Visitors to Shakespeare's Globe this autumn may find the stage area masked in what director Adele Thomas calls "really nasty chipboard". Play-goers need not worry: the South Bank theatre has not gone bust in the middle of its current season of dramas on the theme of Justice and Mercy. They might, though, begin to think more deeply about the fate of a society which, from top to bottom, is midway through a drastic forced conversion.

The backdrop for Thomas's new production of Aeschylus's Oresteia trilogy will visibly yoke the Athens of 2,500 years ago to the boarded-up shopping streets and graffiti-scrawled public spaces of the austerity-scourged Greek capital today. But for the director, who comments "the world feels so epic at the moment", that mood of crisis and upheaval has to strike home here as well. At a moment when, not only in Greece, "the foundations of democracy are being re-shaped in front of our eyes", these plays have the power to time-shift us back to the origins of Western ideals – and Western discontents.

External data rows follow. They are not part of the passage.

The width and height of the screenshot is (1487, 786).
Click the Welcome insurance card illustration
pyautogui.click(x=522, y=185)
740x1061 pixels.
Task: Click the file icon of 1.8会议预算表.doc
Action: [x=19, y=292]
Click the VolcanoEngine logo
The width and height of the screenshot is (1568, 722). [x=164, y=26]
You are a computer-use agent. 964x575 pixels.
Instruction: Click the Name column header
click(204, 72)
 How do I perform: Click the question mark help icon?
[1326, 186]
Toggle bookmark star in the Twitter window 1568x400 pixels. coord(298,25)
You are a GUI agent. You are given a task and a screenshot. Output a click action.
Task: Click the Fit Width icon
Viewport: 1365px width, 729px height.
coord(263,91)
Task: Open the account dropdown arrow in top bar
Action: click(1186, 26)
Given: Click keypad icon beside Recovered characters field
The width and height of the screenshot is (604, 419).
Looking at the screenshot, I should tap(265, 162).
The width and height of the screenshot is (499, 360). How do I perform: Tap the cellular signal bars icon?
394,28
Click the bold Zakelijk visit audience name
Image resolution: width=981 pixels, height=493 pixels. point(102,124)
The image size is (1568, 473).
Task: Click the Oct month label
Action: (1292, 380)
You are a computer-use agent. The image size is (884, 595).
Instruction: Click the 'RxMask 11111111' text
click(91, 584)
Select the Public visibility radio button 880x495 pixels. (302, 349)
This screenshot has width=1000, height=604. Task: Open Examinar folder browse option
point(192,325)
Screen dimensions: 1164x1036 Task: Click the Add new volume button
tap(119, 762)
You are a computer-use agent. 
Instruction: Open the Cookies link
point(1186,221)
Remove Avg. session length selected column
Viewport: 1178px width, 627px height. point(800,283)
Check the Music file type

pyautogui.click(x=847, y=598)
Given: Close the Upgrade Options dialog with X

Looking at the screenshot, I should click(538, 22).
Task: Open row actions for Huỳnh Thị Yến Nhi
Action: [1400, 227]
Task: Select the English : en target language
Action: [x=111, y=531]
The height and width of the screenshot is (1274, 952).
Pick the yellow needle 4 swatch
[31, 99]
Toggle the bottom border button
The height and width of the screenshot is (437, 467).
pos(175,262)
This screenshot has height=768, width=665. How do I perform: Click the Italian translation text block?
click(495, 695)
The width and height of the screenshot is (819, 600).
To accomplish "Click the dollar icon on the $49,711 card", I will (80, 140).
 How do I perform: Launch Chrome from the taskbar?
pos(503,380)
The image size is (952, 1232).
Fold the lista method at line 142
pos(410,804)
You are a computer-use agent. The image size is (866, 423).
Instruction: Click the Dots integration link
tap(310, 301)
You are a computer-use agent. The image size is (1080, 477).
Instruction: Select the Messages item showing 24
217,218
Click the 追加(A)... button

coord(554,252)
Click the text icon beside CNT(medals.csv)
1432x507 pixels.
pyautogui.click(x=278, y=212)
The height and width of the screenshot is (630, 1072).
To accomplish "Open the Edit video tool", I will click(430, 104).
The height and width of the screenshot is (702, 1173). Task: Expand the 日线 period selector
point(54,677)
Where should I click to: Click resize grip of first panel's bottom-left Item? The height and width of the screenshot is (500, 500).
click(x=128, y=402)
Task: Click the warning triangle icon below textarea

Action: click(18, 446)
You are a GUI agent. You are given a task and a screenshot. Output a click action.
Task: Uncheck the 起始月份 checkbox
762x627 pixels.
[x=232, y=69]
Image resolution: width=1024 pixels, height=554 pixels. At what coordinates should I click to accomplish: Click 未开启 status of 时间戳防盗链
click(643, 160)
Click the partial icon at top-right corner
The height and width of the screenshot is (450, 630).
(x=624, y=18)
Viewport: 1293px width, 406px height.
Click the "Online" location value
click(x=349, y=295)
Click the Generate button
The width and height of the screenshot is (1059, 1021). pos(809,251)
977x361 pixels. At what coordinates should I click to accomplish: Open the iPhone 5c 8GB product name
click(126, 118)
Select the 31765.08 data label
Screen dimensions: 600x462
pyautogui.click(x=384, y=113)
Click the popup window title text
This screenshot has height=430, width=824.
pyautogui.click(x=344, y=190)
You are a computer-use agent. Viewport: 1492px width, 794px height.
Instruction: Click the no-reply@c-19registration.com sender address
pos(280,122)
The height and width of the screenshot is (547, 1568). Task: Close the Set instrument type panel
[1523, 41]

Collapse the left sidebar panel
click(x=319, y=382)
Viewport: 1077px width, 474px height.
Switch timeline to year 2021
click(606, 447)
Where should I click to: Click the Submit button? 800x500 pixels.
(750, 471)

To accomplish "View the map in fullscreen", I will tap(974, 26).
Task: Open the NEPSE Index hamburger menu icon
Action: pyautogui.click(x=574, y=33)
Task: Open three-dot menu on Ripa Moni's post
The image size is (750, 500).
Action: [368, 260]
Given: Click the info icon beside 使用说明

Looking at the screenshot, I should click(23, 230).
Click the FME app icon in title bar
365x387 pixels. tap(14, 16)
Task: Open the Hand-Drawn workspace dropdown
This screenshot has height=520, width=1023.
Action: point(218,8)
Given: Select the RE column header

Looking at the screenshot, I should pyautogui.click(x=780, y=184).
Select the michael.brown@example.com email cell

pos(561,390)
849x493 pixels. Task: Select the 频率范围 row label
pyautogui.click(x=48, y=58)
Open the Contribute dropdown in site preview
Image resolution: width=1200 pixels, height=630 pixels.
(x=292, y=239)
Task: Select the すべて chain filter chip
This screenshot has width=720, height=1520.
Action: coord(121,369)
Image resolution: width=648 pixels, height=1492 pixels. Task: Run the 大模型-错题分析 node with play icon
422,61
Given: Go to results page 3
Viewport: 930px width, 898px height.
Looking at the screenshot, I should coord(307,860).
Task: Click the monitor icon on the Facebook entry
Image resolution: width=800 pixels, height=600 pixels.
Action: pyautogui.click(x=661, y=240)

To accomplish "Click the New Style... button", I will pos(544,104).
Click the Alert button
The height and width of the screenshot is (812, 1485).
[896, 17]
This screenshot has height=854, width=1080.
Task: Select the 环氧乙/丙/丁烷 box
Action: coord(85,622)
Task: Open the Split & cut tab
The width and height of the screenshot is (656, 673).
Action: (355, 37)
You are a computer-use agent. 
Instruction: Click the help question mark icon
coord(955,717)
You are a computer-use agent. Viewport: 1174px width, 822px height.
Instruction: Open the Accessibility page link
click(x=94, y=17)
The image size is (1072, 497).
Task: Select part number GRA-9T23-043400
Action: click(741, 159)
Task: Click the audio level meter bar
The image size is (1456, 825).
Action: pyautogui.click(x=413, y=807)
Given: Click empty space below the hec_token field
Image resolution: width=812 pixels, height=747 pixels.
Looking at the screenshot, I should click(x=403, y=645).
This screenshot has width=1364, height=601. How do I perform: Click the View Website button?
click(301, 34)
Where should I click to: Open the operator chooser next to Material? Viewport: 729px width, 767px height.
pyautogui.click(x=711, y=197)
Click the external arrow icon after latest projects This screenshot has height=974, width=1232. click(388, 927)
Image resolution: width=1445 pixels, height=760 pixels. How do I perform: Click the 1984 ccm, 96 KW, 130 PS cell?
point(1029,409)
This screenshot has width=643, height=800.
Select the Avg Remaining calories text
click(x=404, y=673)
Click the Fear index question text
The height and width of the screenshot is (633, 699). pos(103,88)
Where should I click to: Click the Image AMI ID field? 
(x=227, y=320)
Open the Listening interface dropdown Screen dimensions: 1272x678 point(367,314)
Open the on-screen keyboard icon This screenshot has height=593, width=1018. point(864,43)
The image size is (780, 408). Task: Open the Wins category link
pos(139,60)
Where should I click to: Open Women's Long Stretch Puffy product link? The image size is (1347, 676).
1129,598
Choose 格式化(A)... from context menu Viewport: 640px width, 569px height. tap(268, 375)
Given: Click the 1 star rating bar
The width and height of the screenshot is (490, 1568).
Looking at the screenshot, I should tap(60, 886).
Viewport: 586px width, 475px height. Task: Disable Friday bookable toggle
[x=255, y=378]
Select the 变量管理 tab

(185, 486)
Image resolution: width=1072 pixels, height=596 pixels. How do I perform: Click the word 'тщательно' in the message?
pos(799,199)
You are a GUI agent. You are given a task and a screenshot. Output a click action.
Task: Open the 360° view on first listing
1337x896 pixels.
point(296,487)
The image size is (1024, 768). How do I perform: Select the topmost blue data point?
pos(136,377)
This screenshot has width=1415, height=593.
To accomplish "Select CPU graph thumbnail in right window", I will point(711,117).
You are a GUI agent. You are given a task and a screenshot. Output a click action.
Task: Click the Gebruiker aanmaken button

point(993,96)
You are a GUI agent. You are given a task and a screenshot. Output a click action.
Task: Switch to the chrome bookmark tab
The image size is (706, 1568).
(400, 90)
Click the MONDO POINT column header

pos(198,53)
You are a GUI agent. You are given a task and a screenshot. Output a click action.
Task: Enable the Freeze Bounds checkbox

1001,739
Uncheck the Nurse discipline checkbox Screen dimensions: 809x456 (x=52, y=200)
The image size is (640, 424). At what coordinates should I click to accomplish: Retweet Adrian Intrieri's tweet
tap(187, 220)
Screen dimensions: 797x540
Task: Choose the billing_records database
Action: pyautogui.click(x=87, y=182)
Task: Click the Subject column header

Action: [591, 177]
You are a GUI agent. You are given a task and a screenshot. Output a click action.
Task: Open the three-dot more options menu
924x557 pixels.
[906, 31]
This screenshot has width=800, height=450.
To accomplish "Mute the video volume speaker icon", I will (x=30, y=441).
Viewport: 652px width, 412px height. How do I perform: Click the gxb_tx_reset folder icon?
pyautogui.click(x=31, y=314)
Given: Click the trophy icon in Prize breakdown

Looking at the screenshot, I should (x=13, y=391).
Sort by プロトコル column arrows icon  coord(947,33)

This has been a boom year for Oresteia. The sole surviving trilogy of ancient Greek plays, Aeschylus's retelling of the accursed history of the House of Atreus won first prize for tragedy at the Dionysia festival in Athens in 458BC. This spring, 2,473 years later, Robert Icke's compressed and updated version at the Almeida Theatre, starring Lia Williams and Jessica Brown Findlay, left many in the audience emotionally shredded. It has now transferred to the West End, just as the Globe's own production opens. Then, in October, Blanche McIntyre's staging of the Ted Hughes translation will make its debut at Home in Manchester.

 

The partnership of Tony Harrison as adapter and Peter Hall as director had inaugurated a new generation of Greek tragedies with their celebrated Oresteia in masks for the National Theatre in 1981. In 1999, Katie Mitchell directed the last significant London production, of the Hughes version. But to have a triple whammy of the anguished Atreidae on major British stages has surely never happened since the plays first found an English verse translator in 1771.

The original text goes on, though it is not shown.